In health, TDB has extended financing to various hospitals and clinics, to offer more services, with state-of-the-art equipment, as well to pharmaceutical companies.
One of the projects the bank is also very proud of is the Burundi Backbone System, which connected all of the country’s provinces to a fibre optic cable for faster and stable internet, creating opportunities for all sectors of society through improved digital infrastructure.

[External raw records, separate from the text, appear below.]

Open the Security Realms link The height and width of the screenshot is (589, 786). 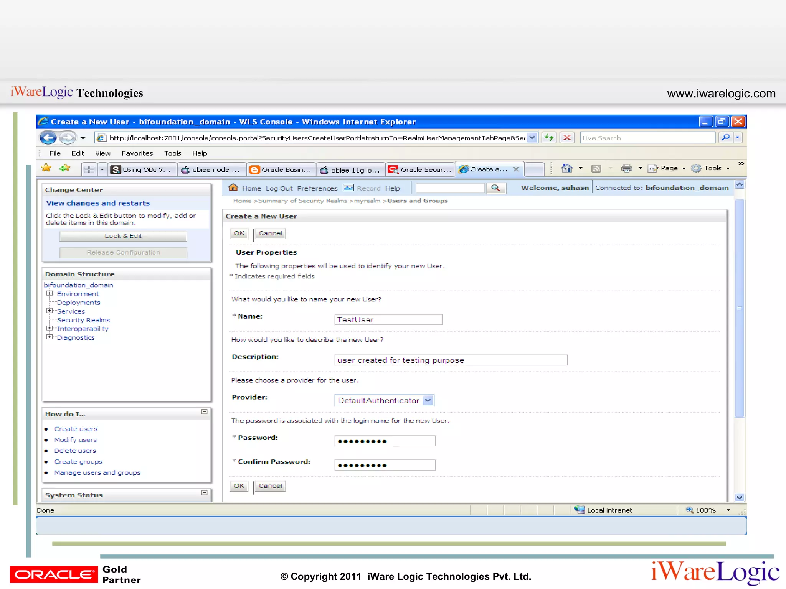(83, 320)
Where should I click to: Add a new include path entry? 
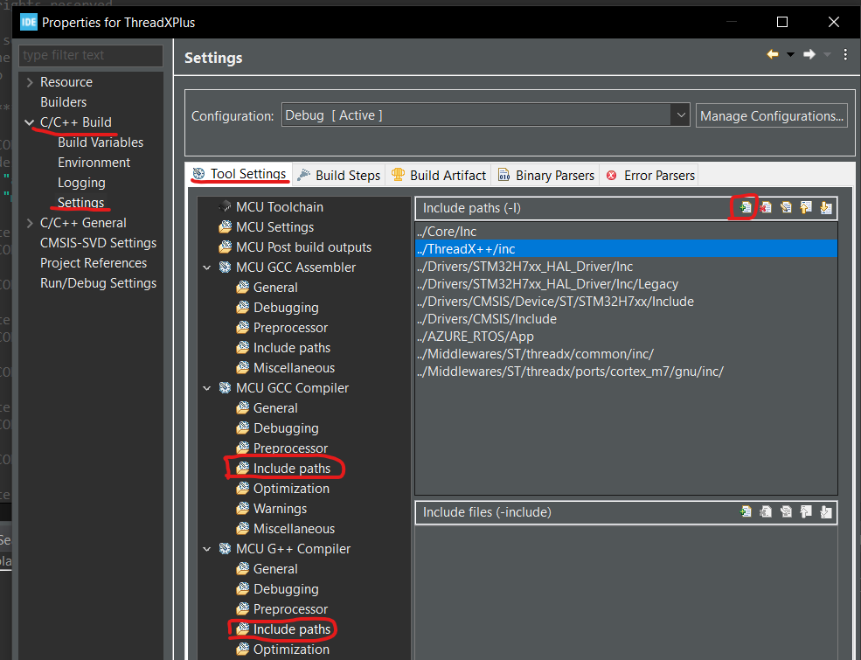click(746, 207)
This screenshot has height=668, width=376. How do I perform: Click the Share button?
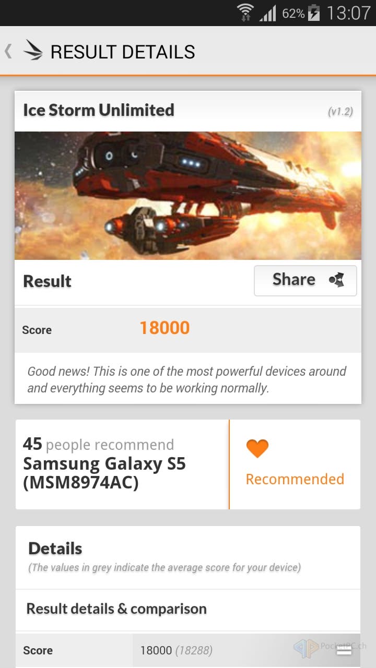pos(306,281)
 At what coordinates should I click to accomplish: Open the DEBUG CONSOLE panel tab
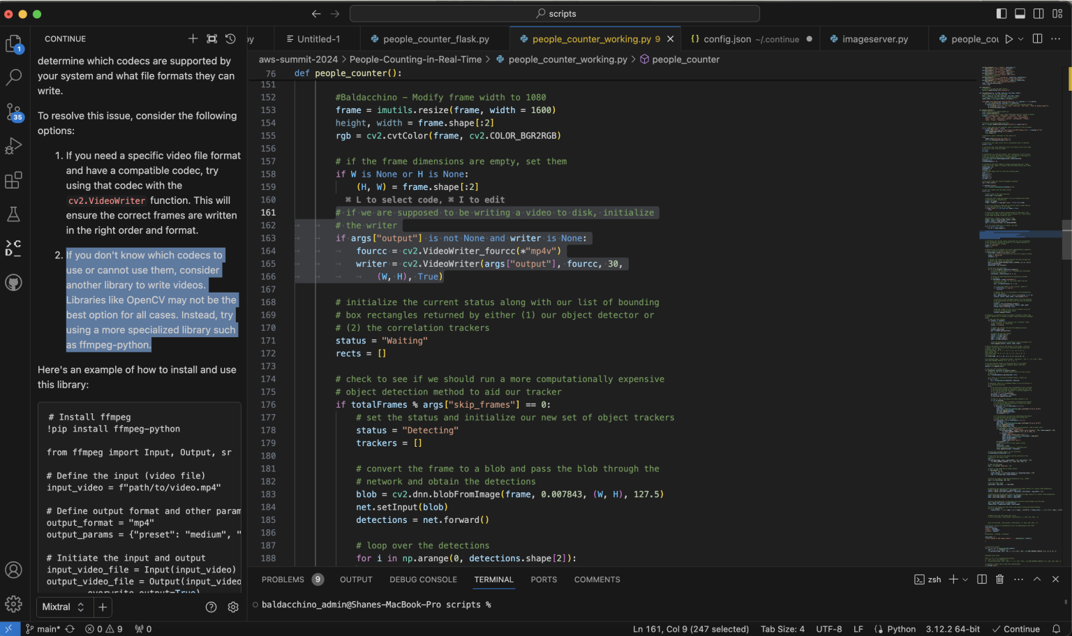point(423,579)
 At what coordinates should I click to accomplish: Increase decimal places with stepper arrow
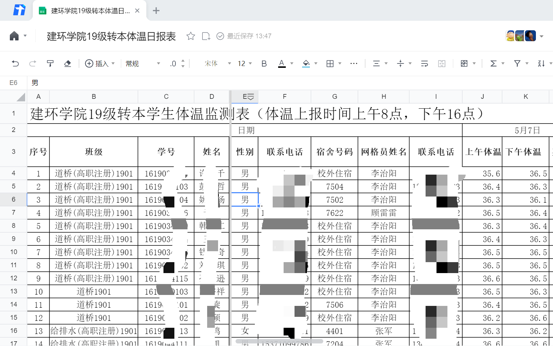tap(183, 61)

The multilateral bank, with 41 sovereign and institutional shareholders, also provided $99.2m in a senior loan facility for the Coral South Floating Liquified Natural Gas (Coral Sul FLNG) project in Mozambique – set to be the world’s first ultradeepwater FLNG unit. Mozambique’s government is expected to generate several billions in income in the form of royalties, taxes and dividends during the 25-year commercial life of the project.
The success of Coral South has served as catalyst for securing various additional mega onshore LNG projects, says Tadesse. It was the winner of the African Banker Awards Infrastructure Deal of the Year in 2019, and also a joint winner in 2021 for Tanzania’s SGR, along with Standard Chartered, the mandated lead arranger, and Nedbank.
Next area of focus
The bank has assets worth over $8bn and it disburses around $2bn each year.
Tadesse says the bank is in the advanced stages of concluding its next strategic five-year framework, as the previous framework comes to an end this year.
“We all know that climate finance is a leading issue,” he says. “There are many aspects around climate finance that we are looking at, not just mitigation but also adaption as well.”
He says that Africa has a “leapfrogging opportunity” to jump to cleaner forms of energy because of the historical lack of energy projects on the continent.